Talerze ozdobne od dawna służyły jako nośniki grafik tworzonych w różnoraki sposób. Były produktem łatwo dostępnym i tanim więc w końcu trafiły w ręce artystów, którzy przenosili na nie swoje wizje. Od wzorów folkowych, tradycyjnych produkowanych masowo, aż po stricte artystyczne, unikatowe twory. Już w starożytnym Rzymie czy Grecji na stołach gościły różnorakie naczynia przedstawiające proste zdobienia, a także całe sceny. Nośnik ten wykorzystywano do utrwalania ważnych wydarzeń takich jak bitwy czy uroczystości. I choć czasy te wydają się być odległymi to wcale nie tak daleko wstecz spotykaliśmy analogiczne przykłady wykorzystania produktów użytkowych jako nośniki wspomnień pewnych wydarzeń. Często spotykanym w PRLu zjawiskiem było wytwarzanie na zamówienie ówczesnych władz talerzy bądź zestawów kawowych przedstawiających loga firm państwowych czy wydarzeń sportowych i politycznych. Można ich dziś spotkać jeszcze całkiem sporo.

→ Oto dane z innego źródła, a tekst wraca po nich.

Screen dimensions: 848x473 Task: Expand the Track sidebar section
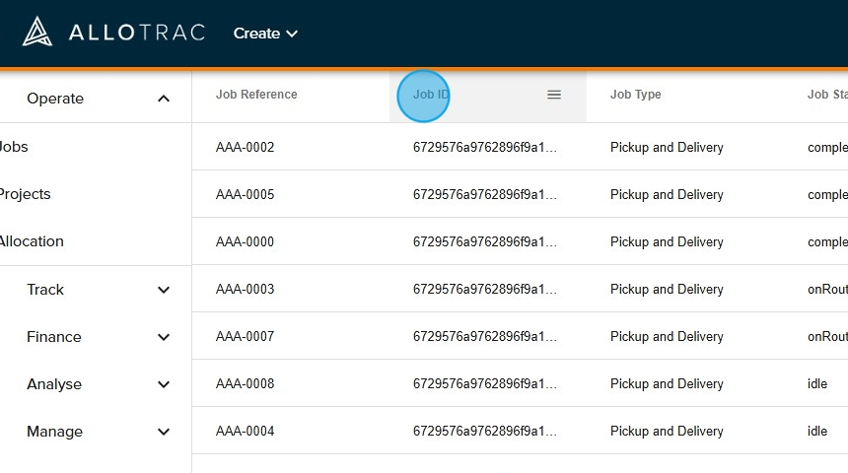[164, 290]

Część z tych produktów miało jednak walory tylko ozdobne i często artystyczne. Te także były produkowane masowo jak i w bardzo małych seriach. I nie jest wcale tak, że tylko w tym drugim przypadku są to produkty ciekawe i zdecydowanie lepsze. Oczywiście to co produkowane ręcznie i w małej ilości często bywało bardzo ciekawe z artystycznego punktu widzenia jednak produkcja masowa bywało, że niewiele im ustępowała, a i tam trafiały się prawdziwe perełki. Jeśli chodzi o polską produkcję to zawdzięczamy ten fakt ośrodkom wzorcującym powstałym przy dużych zakładach. Skupiały one jako projektantów często ludzi nie tylko wykształconych kierunkowo, ale też pasjonatów i artystów. Szczególnie uwidoczniło się to w latach 60tych. Co oczywiście odbiło się na tym co prezentowały sobą talerze ozdobne .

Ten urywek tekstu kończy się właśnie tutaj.